As you move around an object, your perspective changes, but 3D movies and TV offer a single, fixed perspective that require special glasses to view the effects.
Holographic television will someday provide a complete three-dimensional viewing experience with varying perspectives. However, this is a long way off as it will require complex hardware capable of producing really tiny pixels.
A realistic short-term option
A solution proposed in a new paper from MIT Media Lab’s Camera Culture group may provide a better short-term option, though.
The Tensor Display uses several LCD layers to produce a 3D illusion. Algorithms generate patterns tailored to the top and bottom screens in order to filter the light emitted by the display in more sophisticated ways, creating an image that would change with varying perspectives.
To achieve multi-perspective images to accommodate a moving viewer would require the screen to refresh 10 times for every frame, a rate of 1,000-hertz. However, the MIT team added another LCD screen to the mix to get the refresh rate down to 360 hertz.
Considering there are LCD TVs on the market now that can achieve 240-hertz refresh rates, this is not such a far-reaching concept.
The additional screen displays yet another pattern – something which would make calculating the patterns even more complex. However, the researchers realised that not all aspects of a scene change with the viewing angle, and so the pattern-calculating algorithms were made to exploit this fact, reducing the amount of information being sent to the LCD screens and thus improving the final image resolution.
From the top, the patterned images displayed on the three layered LCD panels and, on the bottom, the composite image that would reach one eye at one viewing angle (images courtesy of the Camera Culture group)

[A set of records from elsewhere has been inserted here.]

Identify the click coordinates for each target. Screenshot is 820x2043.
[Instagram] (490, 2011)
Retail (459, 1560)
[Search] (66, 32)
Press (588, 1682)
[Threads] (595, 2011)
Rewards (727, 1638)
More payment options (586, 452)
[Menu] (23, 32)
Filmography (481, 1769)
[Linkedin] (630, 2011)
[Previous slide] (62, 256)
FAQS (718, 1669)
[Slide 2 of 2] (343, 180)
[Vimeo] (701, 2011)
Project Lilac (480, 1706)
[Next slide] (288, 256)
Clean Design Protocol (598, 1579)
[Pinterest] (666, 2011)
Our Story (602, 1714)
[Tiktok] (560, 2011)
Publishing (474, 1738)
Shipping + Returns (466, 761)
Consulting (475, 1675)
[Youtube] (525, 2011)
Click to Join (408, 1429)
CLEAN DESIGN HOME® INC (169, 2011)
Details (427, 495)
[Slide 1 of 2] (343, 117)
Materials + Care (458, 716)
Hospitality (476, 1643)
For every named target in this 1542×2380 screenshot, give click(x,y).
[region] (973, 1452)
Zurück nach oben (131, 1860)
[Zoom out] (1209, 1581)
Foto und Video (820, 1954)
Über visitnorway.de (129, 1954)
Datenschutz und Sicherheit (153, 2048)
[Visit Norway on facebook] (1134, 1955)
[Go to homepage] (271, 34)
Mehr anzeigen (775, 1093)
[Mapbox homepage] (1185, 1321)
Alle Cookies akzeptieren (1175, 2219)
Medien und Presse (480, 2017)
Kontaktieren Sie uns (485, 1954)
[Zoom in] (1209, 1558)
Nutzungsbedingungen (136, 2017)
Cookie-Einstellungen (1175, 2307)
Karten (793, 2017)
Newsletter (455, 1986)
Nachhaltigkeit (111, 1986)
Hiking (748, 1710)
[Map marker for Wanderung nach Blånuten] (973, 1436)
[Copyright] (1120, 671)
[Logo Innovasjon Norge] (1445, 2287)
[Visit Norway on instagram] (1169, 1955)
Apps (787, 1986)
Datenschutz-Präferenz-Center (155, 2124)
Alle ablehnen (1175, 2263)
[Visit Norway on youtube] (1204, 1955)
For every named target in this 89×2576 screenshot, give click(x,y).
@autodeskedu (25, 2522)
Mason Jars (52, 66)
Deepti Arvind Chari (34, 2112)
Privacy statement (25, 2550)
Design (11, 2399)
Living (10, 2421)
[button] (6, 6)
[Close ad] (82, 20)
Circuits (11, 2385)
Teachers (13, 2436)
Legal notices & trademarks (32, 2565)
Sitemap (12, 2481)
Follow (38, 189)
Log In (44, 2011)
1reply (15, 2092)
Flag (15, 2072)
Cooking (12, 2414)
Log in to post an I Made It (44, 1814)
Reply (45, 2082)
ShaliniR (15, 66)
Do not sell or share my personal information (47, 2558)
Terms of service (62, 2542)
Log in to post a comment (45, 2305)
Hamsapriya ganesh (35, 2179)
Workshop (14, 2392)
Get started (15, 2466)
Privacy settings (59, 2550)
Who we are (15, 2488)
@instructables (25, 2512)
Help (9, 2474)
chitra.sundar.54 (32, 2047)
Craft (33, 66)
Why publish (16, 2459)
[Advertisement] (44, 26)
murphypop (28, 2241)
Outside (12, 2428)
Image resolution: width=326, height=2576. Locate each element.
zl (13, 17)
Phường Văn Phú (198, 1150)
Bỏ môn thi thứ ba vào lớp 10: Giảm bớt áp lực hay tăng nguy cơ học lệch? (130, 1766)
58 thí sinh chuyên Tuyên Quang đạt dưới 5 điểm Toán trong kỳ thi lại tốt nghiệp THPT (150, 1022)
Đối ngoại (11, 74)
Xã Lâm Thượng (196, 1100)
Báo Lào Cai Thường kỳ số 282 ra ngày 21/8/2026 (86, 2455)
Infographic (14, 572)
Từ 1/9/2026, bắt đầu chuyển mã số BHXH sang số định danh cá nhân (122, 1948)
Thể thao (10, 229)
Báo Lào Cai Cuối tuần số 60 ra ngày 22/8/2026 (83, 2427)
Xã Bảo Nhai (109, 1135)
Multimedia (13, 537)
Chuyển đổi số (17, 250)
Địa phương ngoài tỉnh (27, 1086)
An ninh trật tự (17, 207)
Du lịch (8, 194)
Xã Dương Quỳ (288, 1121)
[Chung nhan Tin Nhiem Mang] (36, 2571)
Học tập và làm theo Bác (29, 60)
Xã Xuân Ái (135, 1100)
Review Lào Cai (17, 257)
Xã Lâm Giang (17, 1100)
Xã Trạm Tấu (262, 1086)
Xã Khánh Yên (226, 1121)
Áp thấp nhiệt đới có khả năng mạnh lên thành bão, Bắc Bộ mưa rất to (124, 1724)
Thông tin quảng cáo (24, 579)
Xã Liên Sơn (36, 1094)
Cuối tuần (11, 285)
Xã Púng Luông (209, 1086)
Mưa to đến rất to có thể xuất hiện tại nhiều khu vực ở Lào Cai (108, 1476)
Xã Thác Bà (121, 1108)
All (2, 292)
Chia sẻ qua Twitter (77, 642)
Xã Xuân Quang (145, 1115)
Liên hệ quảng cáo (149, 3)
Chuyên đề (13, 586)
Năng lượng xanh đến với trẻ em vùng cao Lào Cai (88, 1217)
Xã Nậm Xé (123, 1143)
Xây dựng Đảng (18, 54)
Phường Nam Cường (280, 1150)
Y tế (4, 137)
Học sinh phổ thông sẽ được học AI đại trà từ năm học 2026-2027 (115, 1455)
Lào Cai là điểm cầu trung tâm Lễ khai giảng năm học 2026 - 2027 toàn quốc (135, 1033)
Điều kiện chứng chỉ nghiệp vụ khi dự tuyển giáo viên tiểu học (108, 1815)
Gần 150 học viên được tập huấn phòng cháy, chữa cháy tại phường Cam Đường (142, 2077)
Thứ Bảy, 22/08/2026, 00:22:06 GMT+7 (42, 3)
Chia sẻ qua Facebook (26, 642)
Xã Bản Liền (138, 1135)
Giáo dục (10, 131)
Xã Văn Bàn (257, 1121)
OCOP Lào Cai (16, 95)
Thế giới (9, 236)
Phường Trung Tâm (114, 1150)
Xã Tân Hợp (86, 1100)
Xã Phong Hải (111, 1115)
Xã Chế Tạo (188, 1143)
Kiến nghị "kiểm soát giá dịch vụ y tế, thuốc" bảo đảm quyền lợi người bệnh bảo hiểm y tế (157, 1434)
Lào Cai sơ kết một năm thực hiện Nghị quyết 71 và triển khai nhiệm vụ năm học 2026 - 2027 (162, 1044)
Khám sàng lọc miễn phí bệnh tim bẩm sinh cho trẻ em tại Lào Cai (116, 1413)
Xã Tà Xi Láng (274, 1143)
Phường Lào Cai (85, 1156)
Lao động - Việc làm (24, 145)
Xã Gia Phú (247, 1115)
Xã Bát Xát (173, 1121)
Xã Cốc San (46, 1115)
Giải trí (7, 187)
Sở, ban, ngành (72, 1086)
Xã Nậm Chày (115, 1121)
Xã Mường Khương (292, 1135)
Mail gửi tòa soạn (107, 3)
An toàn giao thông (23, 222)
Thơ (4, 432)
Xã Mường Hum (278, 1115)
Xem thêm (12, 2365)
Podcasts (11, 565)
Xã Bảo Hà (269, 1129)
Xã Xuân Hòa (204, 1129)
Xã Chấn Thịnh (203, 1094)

Not one prototype, but two
The Media Lab researchers have also developed a second prototype that uses only two LCD panels and, between them, a sheet of lenses that refract light left and right. The LCD panel on the bottom alternately displays one image intended for the left eye, which is diffracted to the left, and another for the right eye, which is diffracted to the right.
The lenses serve to widen the viewing angle of the display, increasing the viewing angle from 20 degrees with the three-panel display to 50 degrees with the refractive-lens version.
Commercially viable
The team at MIT claims its prototype displays provide a more practical solution for 3D TV in the short term as we wait for holographic displays to become a reality.
“It’s definitely suitable for commercial applications, because each component is commonplace, and it sounds easy to manufacture, so this ought to be something that a consumer electronics company would license,” said Gregg Favalora, a principal at the engineering consultancy Optics for Hire and co-chair of the SPIE Stereoscopic Displays and Applications Conference. “Honestly, this is a really big deal.”